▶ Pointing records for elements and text

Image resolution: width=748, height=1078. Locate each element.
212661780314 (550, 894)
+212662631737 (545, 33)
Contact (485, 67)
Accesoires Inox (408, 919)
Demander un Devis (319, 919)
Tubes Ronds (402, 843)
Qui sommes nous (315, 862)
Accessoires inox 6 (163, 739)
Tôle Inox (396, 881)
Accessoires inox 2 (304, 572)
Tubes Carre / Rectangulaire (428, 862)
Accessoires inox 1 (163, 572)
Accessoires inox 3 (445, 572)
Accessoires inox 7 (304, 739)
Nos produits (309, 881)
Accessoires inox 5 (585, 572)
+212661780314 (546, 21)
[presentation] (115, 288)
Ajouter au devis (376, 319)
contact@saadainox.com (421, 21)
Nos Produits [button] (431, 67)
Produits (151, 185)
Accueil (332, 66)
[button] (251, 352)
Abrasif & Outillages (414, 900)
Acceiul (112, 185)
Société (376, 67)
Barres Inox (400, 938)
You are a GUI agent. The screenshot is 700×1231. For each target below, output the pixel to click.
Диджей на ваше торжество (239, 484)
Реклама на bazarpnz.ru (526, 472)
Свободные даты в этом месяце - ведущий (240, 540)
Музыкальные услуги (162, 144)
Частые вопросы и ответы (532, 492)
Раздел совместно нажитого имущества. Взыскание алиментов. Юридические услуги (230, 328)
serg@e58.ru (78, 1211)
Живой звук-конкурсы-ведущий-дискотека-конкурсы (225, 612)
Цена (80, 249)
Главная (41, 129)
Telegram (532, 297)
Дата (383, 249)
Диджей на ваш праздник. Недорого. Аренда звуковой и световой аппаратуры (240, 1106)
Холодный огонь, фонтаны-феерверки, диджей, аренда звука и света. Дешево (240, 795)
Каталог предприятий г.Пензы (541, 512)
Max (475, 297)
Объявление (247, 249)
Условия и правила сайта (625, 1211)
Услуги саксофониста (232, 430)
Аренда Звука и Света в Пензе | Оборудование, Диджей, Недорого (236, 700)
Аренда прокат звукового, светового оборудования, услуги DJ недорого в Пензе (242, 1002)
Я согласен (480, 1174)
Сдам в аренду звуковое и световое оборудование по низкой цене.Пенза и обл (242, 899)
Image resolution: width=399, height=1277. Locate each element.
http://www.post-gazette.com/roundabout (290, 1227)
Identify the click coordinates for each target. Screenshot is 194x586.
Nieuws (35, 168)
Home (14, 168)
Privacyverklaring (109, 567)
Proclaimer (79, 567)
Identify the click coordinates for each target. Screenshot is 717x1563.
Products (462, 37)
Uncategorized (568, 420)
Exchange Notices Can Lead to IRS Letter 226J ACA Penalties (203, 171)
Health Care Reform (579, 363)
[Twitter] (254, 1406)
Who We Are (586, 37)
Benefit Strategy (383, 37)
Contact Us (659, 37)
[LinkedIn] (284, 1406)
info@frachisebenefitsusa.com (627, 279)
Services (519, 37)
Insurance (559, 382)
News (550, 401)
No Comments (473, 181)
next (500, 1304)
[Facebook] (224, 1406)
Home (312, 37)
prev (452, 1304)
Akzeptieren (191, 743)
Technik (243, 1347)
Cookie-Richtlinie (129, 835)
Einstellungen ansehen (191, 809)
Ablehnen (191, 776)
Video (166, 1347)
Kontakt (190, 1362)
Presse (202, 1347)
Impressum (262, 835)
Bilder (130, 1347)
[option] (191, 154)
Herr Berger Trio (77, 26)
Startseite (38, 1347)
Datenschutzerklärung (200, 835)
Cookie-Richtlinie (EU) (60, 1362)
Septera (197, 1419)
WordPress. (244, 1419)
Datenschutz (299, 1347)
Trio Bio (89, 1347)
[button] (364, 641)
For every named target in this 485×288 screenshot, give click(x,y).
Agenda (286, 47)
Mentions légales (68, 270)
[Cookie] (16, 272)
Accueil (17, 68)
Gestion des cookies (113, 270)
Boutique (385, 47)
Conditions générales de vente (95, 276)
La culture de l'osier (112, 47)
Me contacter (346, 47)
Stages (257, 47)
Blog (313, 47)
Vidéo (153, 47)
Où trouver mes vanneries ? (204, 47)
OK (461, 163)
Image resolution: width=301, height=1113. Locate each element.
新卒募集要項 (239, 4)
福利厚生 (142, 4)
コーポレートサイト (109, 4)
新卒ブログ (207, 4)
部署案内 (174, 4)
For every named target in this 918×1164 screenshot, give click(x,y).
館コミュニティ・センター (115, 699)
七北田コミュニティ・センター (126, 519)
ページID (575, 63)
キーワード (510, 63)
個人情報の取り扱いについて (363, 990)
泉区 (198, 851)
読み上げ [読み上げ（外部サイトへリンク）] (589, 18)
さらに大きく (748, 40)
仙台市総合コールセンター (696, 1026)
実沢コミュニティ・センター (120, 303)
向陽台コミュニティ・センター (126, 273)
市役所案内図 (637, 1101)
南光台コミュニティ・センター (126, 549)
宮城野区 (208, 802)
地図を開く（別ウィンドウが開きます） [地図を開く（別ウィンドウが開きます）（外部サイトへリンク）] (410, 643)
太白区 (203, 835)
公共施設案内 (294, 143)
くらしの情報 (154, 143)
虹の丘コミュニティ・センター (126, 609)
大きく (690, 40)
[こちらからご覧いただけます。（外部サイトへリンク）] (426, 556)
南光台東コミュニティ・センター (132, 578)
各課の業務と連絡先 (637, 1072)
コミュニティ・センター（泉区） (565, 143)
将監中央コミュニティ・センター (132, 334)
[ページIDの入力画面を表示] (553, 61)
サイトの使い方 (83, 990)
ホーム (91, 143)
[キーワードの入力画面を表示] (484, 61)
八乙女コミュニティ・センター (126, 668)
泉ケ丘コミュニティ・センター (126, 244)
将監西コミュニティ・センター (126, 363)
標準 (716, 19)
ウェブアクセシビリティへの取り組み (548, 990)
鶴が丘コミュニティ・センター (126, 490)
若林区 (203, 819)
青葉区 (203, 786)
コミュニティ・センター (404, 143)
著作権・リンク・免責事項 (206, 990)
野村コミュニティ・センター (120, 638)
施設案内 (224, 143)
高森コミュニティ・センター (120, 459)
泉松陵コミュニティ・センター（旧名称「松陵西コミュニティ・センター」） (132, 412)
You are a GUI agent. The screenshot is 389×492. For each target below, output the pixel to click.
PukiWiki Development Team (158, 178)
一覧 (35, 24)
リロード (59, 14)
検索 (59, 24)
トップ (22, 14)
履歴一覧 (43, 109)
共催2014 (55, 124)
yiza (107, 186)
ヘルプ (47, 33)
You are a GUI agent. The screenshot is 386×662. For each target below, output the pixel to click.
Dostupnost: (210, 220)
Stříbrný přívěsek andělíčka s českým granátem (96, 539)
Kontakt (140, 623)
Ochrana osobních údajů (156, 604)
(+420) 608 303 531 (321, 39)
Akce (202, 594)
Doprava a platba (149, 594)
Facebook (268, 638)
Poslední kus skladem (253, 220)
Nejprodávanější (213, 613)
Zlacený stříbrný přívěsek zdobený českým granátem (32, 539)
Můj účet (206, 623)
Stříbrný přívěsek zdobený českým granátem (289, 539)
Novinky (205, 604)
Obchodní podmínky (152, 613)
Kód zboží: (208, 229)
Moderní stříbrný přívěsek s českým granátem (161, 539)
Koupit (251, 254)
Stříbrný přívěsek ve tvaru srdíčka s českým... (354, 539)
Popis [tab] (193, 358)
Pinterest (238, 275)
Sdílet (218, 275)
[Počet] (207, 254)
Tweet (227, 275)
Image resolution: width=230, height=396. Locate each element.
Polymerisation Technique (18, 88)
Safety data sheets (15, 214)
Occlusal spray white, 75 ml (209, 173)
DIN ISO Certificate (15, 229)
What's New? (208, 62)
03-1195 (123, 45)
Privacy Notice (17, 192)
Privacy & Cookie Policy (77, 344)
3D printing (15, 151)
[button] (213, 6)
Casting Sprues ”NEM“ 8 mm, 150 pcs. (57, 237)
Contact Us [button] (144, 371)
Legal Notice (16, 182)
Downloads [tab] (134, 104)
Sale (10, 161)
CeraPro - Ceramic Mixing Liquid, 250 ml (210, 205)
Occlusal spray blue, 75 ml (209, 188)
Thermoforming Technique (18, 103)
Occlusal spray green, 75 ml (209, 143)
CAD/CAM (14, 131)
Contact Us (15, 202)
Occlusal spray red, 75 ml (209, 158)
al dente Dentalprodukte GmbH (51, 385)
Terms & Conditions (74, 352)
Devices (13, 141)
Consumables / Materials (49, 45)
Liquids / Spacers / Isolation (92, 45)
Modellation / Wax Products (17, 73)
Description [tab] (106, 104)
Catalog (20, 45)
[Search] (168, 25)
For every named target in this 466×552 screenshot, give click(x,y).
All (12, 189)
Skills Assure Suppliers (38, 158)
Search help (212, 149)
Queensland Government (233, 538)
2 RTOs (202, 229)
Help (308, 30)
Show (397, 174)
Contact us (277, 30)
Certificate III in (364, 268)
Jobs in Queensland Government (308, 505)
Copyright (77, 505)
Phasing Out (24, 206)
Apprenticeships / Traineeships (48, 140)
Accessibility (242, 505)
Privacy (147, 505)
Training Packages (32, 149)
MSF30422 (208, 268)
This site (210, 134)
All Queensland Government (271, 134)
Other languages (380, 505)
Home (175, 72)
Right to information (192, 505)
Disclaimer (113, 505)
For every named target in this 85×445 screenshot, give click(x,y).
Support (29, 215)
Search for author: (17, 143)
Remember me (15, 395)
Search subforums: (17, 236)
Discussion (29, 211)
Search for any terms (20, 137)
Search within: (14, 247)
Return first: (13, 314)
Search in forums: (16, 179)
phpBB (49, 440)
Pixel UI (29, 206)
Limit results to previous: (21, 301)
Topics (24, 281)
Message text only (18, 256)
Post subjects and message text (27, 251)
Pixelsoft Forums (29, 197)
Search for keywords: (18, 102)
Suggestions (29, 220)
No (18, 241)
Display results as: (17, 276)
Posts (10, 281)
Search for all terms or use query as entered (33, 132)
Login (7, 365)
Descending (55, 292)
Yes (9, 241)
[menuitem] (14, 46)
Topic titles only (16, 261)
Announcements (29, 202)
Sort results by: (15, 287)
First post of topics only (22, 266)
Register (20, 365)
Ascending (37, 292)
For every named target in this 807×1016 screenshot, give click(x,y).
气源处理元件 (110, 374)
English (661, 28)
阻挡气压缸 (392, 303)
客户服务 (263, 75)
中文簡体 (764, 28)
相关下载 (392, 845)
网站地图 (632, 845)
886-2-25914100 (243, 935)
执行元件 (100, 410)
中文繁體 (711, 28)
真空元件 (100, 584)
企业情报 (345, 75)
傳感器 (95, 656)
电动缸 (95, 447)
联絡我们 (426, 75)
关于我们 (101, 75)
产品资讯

▶ To do
Report each line above that contains the word "spray", copying every such line in full.

▶ The output
Occlusal spray white, 75 ml (209, 173)
Occlusal spray blue, 75 ml (209, 188)
Occlusal spray green, 75 ml (209, 143)
Occlusal spray red, 75 ml (209, 158)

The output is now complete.